- _WHAT IS BEING ASKED_
Find every line below that contains the word "width" and copy each of those lines.

+++ RECORDS +++

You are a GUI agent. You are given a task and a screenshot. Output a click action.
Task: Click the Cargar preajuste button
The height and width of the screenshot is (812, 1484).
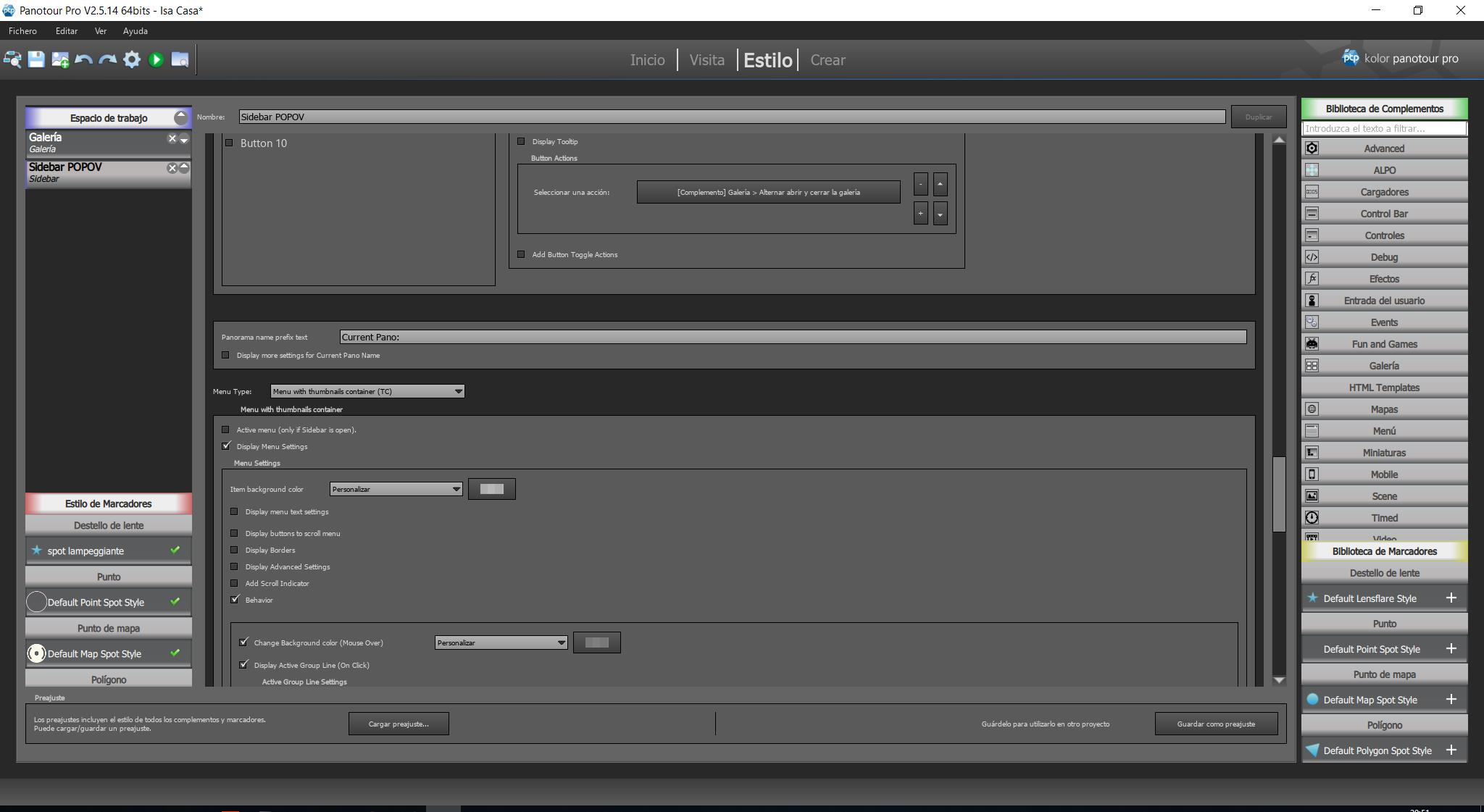(399, 724)
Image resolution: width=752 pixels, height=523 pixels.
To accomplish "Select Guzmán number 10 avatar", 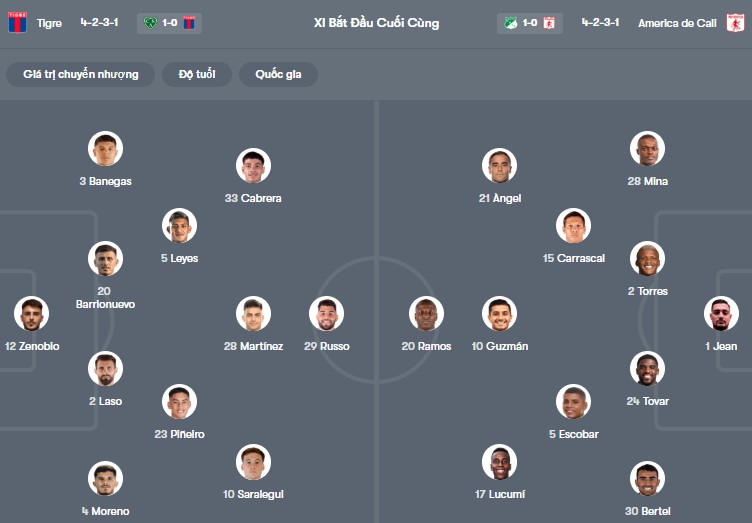I will (x=500, y=314).
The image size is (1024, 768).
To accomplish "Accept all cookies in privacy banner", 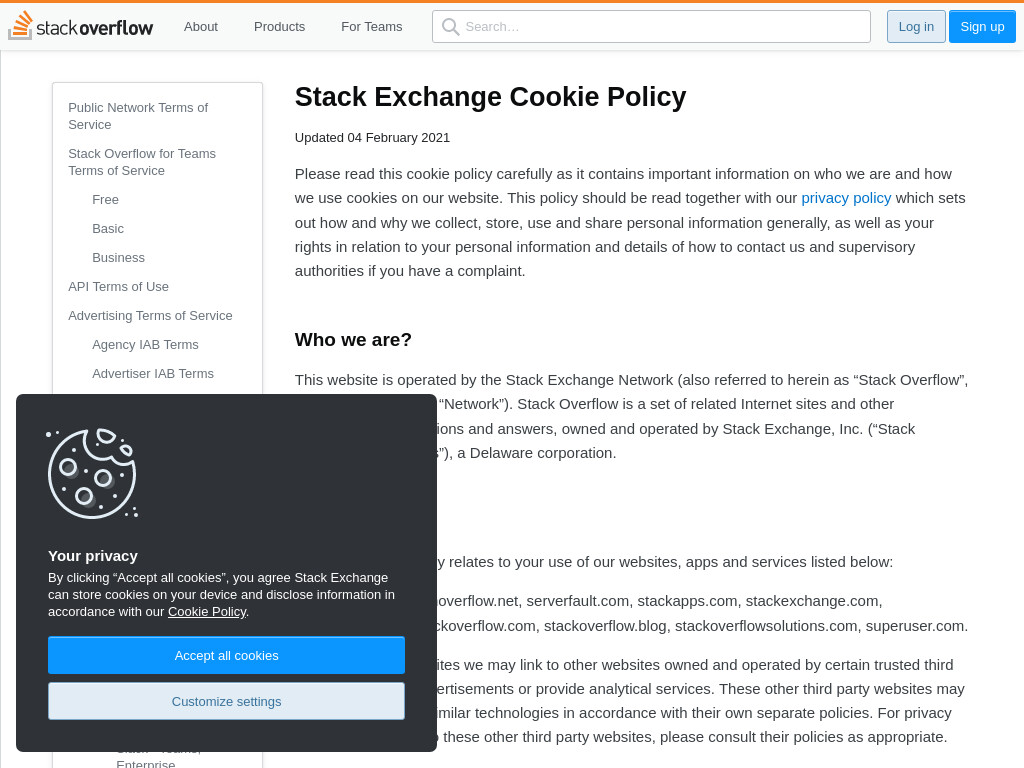I will click(227, 655).
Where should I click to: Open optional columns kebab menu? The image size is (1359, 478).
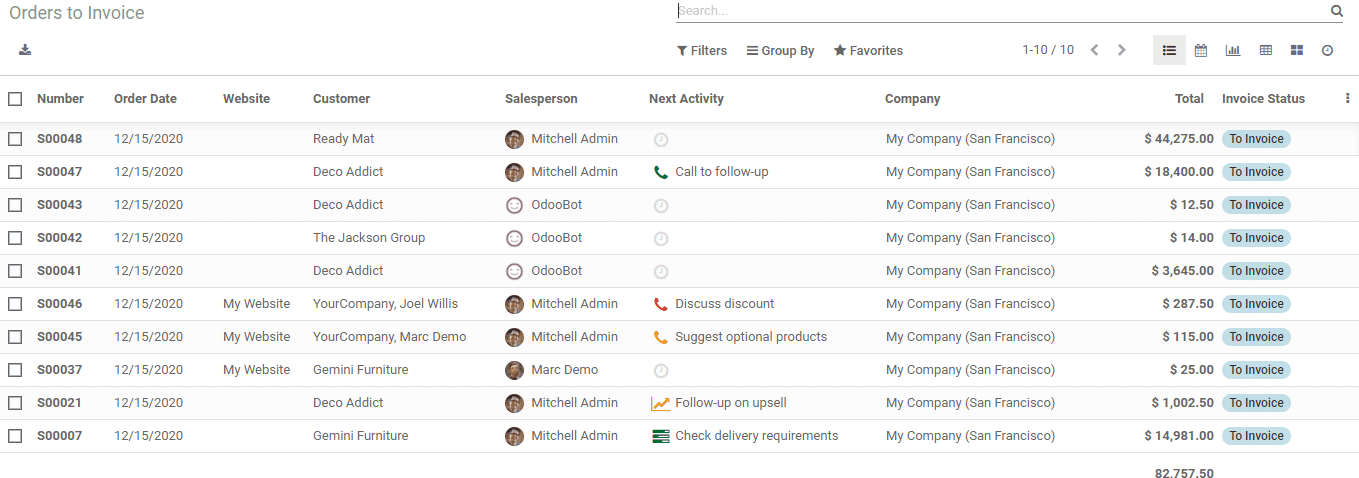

+++

- _CORRECT OUTPUT_
The height and width of the screenshot is (812, 1484).
Image resolution: width=752 pixels, height=523 pixels.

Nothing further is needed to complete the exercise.